Jeff King Dec. 19, 2018, 11:17 p.m. UTC | #5
On Wed, Dec 19, 2018 at 10:46:52PM +0100, Martin Ågren wrote:

> >   2. Arguably we should not even look at extensions.* unless we see a
> >      version >= 1. But we do process them as we parse the config file.
> >      This is mostly an oversight, I think. We have to handle them as we
> >      see them, because they may come out of order with respect to the
> >      repositoryformatversion field. But we could put them into a
> >      string_list, and then only process them after we've decided which
> >      version we have.
> 
> I hadn't thought too much about this. I guess that for some simpler
> extensions--versions dependencies it would be feasible to first parse
> everything, then, depending on the version we've identified, forget
> about any "irrelevant" extensions. Again, nothing I've thought much
> about, and seems to be safely out of scope for this patch.

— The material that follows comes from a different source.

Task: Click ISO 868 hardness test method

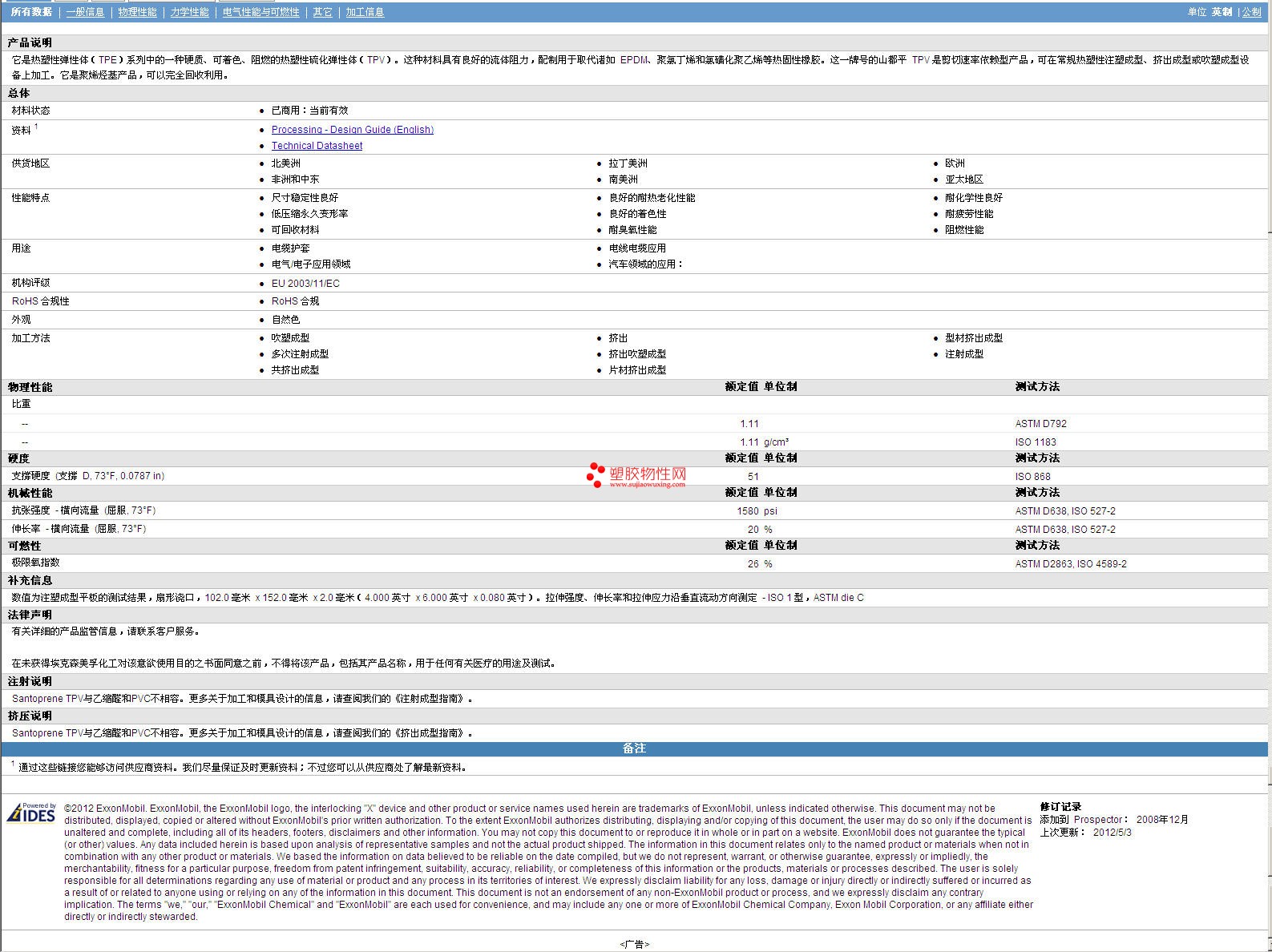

The decision is actually pretty straight-forward: if version < 1, ignore
extensions, otherwise respect them (and complain about any we don't know
about).

So I think we could just do in verify_repository_format() something
like:

  if (version < 1) {
    /* "undo" any extensions we might have parsed */
    data->precious_objects = 0;
    FREE_AND_NULL(data->partial_clone);
    data->worktree_config = 0;
    data->hash_algo = GIT_HASH_SHA1;
  } else {
    /* complain about unknown extension; we already do this! */
  }

It's a little ugly to have to know about all the extensions here, but we
already initialize them in read_repository_format(). We could probably
factor that out into a shared function.

-Peff
brian m. carlson Dec. 20, 2018, 12:21 a.m. UTC | #6
On Wed, Dec 19, 2018 at 10:38:41AM -0500, Jeff King wrote:
> Hmm. It looks like we never set repo_fmt.hash_algo to anything besides
> GIT_HASH_SHA1 anyway. I guess the existing field is really just there in
> preparation for us eventually respecting extensions.hashAlgorithm (or
> whatever it's called).

Yeah, it is.

I haven't tested, but since we just read the value of
extensions.objectFormat, this patch shouldn't have any effect on the
SHA-256 code. The default remains SHA-1 if a value isn't specified
somehow.
diff mbox series

Patch

diff --git a/setup.c b/setup.c
index 27747af7a3..52c3c9d31f 100644
--- a/setup.c
+++ b/setup.c
@@ -1138,7 +1138,7 @@  const char *setup_git_directory_gently(int *nongit_ok)
 				gitdir = DEFAULT_GIT_DIR_ENVIRONMENT;
 			setup_git_env(gitdir);
 		}
-		if (startup_info->have_repository)
+		if (startup_info->have_repository && repo_fmt.version > -1)
 			repo_set_hash_algo(the_repository, repo_fmt.hash_algo);
 	}